Instruction:
Format all the rows below as a JSON list of strings, one string per line, skipping any blank lines. Omit the pictures.

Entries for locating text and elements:

=-=-=

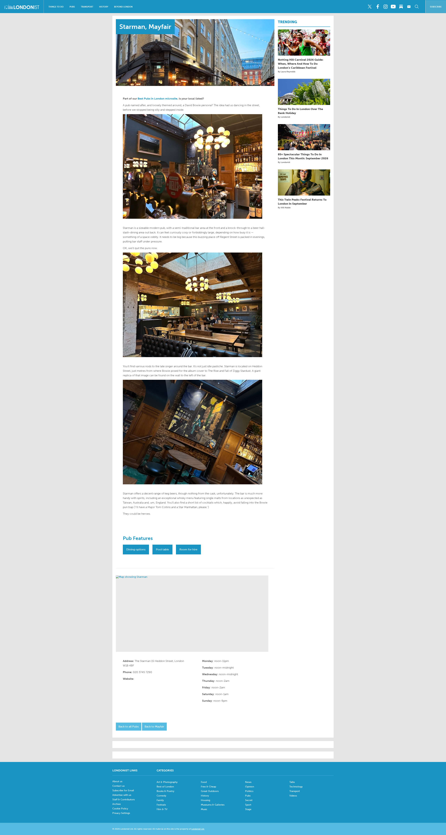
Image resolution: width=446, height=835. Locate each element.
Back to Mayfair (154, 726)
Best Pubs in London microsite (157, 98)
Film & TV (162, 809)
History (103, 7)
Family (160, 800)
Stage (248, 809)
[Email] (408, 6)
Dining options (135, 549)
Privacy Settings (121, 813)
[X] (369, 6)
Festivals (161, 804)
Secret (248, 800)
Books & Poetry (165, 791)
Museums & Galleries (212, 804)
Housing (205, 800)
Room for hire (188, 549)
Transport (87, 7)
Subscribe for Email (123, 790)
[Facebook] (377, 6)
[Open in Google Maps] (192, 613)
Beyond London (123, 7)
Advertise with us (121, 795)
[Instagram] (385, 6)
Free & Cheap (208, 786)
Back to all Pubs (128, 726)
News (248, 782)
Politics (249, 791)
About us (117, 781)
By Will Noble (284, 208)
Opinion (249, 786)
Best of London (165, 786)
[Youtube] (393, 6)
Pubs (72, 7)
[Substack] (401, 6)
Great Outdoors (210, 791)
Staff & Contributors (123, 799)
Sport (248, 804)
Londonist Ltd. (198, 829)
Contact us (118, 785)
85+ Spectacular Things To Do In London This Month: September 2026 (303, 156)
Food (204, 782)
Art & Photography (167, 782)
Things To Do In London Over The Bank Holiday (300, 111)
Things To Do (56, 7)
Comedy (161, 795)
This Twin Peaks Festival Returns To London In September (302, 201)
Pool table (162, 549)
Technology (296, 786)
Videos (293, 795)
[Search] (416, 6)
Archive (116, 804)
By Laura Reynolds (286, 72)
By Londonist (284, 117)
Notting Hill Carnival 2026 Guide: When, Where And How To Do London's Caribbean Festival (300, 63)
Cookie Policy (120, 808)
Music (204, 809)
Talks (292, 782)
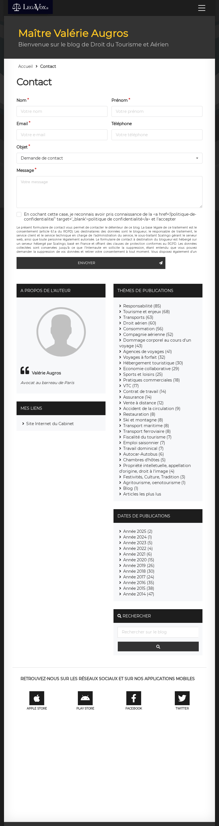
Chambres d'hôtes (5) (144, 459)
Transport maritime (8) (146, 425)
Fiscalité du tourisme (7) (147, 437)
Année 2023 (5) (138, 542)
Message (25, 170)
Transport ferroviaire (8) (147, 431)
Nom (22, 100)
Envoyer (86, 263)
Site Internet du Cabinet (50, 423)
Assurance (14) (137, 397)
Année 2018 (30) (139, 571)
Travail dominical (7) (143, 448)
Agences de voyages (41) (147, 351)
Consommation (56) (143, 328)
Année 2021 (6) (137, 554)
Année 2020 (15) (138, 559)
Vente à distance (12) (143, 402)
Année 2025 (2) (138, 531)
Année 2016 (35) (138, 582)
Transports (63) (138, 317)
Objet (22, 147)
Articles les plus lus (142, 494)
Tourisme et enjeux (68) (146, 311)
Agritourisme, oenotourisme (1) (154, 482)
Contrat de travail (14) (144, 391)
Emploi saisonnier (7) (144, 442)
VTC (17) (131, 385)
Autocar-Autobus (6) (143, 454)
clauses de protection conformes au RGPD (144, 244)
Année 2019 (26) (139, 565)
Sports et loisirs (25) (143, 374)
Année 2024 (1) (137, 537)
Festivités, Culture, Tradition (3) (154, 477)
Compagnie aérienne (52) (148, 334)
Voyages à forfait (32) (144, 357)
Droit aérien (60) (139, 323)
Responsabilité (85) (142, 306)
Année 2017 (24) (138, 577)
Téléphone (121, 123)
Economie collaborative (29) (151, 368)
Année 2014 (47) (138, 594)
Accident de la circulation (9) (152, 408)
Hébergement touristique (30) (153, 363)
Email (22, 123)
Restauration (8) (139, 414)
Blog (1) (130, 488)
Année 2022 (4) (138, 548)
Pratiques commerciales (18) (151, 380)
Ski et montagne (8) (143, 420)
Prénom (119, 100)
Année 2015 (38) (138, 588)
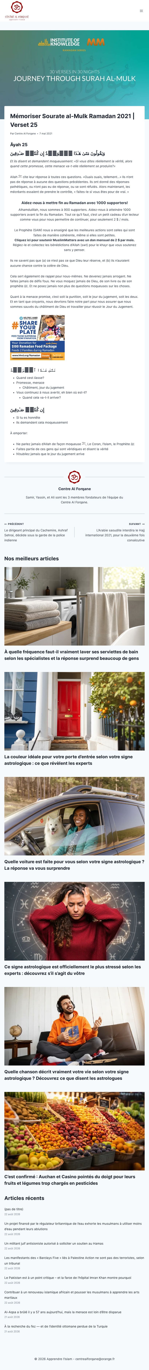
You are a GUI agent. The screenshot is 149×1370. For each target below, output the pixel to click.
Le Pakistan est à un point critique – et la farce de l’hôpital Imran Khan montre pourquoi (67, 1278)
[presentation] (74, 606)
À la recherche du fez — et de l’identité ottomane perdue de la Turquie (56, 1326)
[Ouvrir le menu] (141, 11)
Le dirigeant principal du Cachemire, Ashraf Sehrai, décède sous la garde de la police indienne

=-=-=

Solution for this problem:
[
  "Image resolution: width=446, height=835. Locate each element.",
  "Back to Mayfair (154, 726)",
  "Best Pubs in London microsite (157, 98)",
  "Film & TV (162, 809)",
  "History (103, 7)",
  "Family (160, 800)",
  "Stage (248, 809)",
  "[Email] (408, 6)",
  "Dining options (135, 549)",
  "Privacy Settings (121, 813)",
  "[X] (369, 6)",
  "Festivals (161, 804)",
  "Secret (248, 800)",
  "Books & Poetry (165, 791)",
  "Museums & Galleries (212, 804)",
  "Housing (205, 800)",
  "Room for hire (188, 549)",
  "Transport (87, 7)",
  "Subscribe for Email (123, 790)",
  "[Facebook] (377, 6)",
  "[Open in Google Maps] (192, 613)",
  "Beyond London (123, 7)",
  "Advertise with us (121, 795)",
  "[Instagram] (385, 6)",
  "Free & Cheap (208, 786)",
  "Back to all Pubs (128, 726)",
  "News (248, 782)",
  "Politics (249, 791)",
  "About us (117, 781)",
  "By Will Noble (284, 208)",
  "Opinion (249, 786)",
  "Best of London (165, 786)",
  "[Youtube] (393, 6)",
  "Pubs (72, 7)",
  "[Substack] (401, 6)",
  "Great Outdoors (210, 791)",
  "Staff & Contributors (123, 799)",
  "Sport (248, 804)",
  "Londonist Ltd. (198, 829)",
  "Contact us (118, 785)",
  "85+ Spectacular Things To Do In London This Month: September 2026 (303, 156)",
  "Food (204, 782)",
  "Art & Photography (167, 782)",
  "Things To Do In London Over The Bank Holiday (300, 111)",
  "Things To Do (56, 7)",
  "Comedy (161, 795)",
  "This Twin Peaks Festival Returns To London In September (302, 201)",
  "Pool table (162, 549)",
  "Technology (296, 786)",
  "Videos (293, 795)",
  "[Search] (416, 6)",
  "Archive (116, 804)",
  "By Laura Reynolds (286, 72)",
  "By Londonist (284, 117)",
  "Notting Hill Carnival 2026 Guide: When, Where And How To Do London's Caribbean Festival (300, 63)",
  "Cookie Policy (120, 808)",
  "Music (204, 809)",
  "Talks (292, 782)",
  "Chambres d'hôtes (5) (144, 459)",
  "Transport maritime (8) (146, 425)",
  "Fiscalité du tourisme (7) (147, 437)",
  "Année 2023 (5) (138, 542)",
  "Message (25, 170)",
  "Transport ferroviaire (8) (147, 431)",
  "Nom (22, 100)",
  "Envoyer (86, 263)",
  "Site Internet du Cabinet (50, 423)",
  "Assurance (14) (137, 397)",
  "Année 2018 (30) (139, 571)",
  "Travail dominical (7) (143, 448)",
  "Agences de voyages (41) (147, 351)",
  "Consommation (56) (143, 328)",
  "Année 2021 (6) (137, 554)",
  "Année 2020 (15) (138, 559)",
  "Vente à distance (12) (143, 402)",
  "Année 2025 (2) (138, 531)",
  "Année 2016 (35) (138, 582)",
  "Transports (63) (138, 317)",
  "Objet (22, 147)",
  "Articles les plus lus (142, 494)",
  "Tourisme et enjeux (68) (146, 311)",
  "Agritourisme, oenotourisme (1) (154, 482)",
  "Contrat de travail (14) (144, 391)",
  "Emploi saisonnier (7) (144, 442)",
  "VTC (17) (131, 385)",
  "Autocar-Autobus (6) (143, 454)",
  "clauses de protection conformes au RGPD (144, 244)",
  "Année 2019 (26) (139, 565)",
  "Sports et loisirs (25) (143, 374)",
  "Année 2024 (1) (137, 537)",
  "Festivités, Culture, Tradition (3) (154, 477)",
  "Compagnie aérienne (52) (148, 334)",
  "Voyages à forfait (32) (144, 357)",
  "Droit aérien (60) (139, 323)",
  "Responsabilité (85) (142, 306)",
  "Année 2017 (24) (138, 577)",
  "Téléphone (121, 123)",
  "Economie collaborative (29) (151, 368)",
  "Année 2014 (47) (138, 594)",
  "Accident de la circulation (9) (152, 408)",
  "Hébergement touristique (30) (153, 363)",
  "Email (22, 123)",
  "Restauration (8) (139, 414)",
  "Blog (1) (130, 488)",
  "Année 2022 (4) (138, 548)",
  "Pratiques commerciales (18) (151, 380)",
  "Ski et montagne (8) (143, 420)",
  "Prénom (119, 100)",
  "Année 2015 (38) (138, 588)",
  "You are a GUI agent. The screenshot is 149×1370. For each target below, output the pixel to click.",
  "Le Pakistan est à un point critique – et la farce de l’hôpital Imran Khan montre pourquoi (67, 1278)",
  "[presentation] (74, 606)",
  "À la recherche du fez — et de l’identité ottomane perdue de la Turquie (56, 1326)",
  "[Ouvrir le menu] (141, 11)",
  "Le dirigeant principal du Cachemire, Ashraf Sehrai, décède sous la garde de la police indienne"
]